■ **Task statement**: Beginning with the line below that contains "Task: Open Grow Settings in sidebar" and ending with the line that contains "Switch to the second", copy every line exactly. Copy nothing else.

■ **Supplied data**:
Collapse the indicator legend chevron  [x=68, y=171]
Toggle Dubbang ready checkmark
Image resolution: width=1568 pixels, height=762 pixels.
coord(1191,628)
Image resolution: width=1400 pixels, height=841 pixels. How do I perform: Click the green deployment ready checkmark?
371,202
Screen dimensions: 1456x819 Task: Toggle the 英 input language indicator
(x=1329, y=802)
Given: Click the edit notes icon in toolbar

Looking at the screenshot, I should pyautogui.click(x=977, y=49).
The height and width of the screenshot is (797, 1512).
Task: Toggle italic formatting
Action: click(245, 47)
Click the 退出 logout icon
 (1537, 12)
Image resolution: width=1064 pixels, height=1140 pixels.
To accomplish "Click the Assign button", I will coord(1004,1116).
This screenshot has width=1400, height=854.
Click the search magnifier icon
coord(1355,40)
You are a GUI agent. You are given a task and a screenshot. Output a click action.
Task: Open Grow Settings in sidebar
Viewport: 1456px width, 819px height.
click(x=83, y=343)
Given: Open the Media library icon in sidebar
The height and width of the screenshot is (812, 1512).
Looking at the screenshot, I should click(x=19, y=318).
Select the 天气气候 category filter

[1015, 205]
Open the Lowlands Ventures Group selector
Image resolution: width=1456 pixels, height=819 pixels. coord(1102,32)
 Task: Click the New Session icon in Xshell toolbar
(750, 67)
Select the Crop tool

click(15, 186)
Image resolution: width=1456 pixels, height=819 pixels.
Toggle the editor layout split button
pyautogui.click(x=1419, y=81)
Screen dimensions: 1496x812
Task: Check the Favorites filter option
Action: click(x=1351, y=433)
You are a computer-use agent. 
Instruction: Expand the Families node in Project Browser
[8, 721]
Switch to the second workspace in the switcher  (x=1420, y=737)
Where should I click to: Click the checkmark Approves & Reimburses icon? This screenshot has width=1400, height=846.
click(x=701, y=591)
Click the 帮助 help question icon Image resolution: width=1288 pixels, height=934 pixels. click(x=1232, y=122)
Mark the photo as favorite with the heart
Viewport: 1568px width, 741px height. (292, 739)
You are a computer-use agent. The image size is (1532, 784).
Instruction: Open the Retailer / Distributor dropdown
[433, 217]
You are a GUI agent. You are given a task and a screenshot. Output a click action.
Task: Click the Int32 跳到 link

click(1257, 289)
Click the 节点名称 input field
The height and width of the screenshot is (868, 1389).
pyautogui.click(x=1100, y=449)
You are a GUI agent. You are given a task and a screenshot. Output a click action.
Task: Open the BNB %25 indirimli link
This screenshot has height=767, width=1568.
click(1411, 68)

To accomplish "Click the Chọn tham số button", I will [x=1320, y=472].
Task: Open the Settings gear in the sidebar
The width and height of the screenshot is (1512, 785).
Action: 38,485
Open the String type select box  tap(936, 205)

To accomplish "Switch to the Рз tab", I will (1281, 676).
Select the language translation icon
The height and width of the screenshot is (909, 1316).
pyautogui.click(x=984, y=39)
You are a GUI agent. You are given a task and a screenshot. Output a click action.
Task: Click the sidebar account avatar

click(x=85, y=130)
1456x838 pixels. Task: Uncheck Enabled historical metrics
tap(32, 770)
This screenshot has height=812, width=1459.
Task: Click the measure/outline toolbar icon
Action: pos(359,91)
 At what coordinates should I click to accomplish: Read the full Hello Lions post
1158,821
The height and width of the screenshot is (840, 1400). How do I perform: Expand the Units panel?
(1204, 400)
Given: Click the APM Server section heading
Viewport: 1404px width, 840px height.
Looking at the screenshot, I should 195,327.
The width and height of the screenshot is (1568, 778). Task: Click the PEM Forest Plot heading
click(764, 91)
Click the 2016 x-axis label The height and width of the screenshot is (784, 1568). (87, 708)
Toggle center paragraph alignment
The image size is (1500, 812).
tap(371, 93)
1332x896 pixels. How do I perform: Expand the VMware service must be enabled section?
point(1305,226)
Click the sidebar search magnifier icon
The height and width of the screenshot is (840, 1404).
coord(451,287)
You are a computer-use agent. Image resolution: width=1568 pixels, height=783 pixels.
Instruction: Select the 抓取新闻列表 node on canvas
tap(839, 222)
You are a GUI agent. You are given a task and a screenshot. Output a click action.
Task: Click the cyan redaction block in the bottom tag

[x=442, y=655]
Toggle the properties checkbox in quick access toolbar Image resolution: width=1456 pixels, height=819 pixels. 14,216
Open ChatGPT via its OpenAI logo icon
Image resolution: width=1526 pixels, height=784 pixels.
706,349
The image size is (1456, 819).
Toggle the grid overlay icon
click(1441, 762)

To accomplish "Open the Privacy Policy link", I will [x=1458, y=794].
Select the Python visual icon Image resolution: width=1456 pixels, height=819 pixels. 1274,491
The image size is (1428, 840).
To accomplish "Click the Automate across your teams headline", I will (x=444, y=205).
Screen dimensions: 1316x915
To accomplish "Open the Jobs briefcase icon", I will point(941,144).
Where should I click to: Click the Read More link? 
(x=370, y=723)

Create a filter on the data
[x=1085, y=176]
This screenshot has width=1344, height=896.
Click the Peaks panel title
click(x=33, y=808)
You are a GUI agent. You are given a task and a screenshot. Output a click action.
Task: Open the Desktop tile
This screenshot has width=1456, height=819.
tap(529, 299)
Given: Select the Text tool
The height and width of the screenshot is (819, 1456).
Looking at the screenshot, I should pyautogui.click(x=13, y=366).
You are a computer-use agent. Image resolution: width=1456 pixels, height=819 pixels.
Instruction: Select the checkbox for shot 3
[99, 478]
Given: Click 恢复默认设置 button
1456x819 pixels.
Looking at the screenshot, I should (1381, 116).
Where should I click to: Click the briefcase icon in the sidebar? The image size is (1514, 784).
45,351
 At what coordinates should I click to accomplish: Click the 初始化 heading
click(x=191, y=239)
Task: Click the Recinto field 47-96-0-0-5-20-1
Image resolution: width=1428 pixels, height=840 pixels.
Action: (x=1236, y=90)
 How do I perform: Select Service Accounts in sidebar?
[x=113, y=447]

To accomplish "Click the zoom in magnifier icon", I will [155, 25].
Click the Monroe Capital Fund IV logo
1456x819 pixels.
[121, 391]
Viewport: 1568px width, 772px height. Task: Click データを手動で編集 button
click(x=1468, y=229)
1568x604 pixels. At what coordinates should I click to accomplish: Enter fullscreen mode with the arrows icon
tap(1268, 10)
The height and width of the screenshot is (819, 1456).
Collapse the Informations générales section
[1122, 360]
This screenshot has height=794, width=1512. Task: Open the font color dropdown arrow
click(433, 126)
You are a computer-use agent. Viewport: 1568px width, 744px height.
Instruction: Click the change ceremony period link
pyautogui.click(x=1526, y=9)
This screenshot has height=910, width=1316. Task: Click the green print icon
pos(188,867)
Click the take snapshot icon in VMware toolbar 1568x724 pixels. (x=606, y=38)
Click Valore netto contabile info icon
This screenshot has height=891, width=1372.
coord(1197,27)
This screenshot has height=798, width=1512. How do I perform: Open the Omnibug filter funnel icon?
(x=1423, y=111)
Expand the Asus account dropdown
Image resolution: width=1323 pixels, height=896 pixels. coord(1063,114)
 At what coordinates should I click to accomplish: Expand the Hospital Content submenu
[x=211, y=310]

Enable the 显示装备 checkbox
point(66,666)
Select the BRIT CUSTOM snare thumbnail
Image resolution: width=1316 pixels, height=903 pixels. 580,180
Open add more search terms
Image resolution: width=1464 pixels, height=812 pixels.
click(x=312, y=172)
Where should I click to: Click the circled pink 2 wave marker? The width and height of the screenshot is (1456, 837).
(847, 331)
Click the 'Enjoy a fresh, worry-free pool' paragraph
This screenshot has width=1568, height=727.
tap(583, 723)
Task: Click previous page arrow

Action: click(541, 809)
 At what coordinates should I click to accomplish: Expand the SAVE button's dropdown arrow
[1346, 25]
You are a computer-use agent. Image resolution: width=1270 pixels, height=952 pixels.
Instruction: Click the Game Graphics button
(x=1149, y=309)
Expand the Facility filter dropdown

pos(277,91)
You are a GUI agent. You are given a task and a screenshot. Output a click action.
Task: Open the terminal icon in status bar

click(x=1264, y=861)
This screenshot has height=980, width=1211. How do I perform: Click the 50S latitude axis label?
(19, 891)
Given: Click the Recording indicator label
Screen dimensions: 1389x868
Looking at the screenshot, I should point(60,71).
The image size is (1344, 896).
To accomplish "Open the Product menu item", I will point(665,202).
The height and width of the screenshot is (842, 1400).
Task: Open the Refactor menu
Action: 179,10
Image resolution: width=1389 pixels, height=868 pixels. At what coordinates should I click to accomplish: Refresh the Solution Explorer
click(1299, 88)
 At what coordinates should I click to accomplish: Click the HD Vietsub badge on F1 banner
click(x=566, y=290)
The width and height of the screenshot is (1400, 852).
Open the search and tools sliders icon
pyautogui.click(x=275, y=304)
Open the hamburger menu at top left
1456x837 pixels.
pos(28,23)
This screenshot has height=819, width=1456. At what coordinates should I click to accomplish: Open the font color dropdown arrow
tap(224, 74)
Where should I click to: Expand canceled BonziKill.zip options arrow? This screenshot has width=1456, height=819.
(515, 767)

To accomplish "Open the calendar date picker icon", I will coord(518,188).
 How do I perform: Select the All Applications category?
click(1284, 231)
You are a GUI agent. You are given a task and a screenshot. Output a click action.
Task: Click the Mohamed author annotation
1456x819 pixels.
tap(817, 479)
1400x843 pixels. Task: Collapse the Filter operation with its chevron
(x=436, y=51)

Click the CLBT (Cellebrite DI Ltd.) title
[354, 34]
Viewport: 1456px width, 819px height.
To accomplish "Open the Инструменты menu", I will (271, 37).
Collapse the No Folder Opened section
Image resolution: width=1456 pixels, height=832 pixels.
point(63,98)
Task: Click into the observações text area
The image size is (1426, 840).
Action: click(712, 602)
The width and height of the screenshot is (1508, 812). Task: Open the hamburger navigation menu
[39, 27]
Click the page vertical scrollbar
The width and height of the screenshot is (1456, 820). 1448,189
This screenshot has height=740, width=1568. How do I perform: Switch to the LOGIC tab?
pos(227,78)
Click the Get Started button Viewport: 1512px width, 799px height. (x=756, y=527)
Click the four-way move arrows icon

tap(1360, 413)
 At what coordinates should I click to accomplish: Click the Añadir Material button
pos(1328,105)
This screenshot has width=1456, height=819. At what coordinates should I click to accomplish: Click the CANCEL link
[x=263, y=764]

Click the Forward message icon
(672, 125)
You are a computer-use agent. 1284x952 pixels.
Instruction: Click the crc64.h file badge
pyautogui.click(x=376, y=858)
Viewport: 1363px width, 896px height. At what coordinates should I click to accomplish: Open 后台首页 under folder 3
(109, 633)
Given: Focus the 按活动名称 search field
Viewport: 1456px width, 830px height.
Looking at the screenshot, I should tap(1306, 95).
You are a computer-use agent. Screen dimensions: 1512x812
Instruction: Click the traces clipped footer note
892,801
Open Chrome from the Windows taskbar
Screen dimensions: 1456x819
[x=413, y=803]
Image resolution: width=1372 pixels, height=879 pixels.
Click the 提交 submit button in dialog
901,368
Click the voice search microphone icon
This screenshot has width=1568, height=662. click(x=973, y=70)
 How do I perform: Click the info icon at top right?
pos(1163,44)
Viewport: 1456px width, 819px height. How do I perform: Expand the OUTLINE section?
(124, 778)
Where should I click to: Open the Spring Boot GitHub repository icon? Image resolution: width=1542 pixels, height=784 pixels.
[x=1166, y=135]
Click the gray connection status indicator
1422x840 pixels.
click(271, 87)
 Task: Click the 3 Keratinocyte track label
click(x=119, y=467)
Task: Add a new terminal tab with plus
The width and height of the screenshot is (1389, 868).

■ **Output below**:
Task: Open Grow Settings in sidebar
Viewport: 1456px width, 819px height.
click(x=83, y=343)
Given: Open the Media library icon in sidebar
The height and width of the screenshot is (812, 1512).
Looking at the screenshot, I should click(x=19, y=318).
Select the 天气气候 category filter

[1015, 205]
Open the Lowlands Ventures Group selector
Image resolution: width=1456 pixels, height=819 pixels. coord(1102,32)
 Task: Click the New Session icon in Xshell toolbar
(750, 67)
Select the Crop tool

click(15, 186)
Image resolution: width=1456 pixels, height=819 pixels.
Toggle the editor layout split button
pyautogui.click(x=1419, y=81)
Screen dimensions: 1496x812
Task: Check the Favorites filter option
Action: click(x=1351, y=433)
You are a computer-use agent. 
Instruction: Expand the Families node in Project Browser
[8, 721]
Switch to the second workspace in the switcher  (x=1420, y=737)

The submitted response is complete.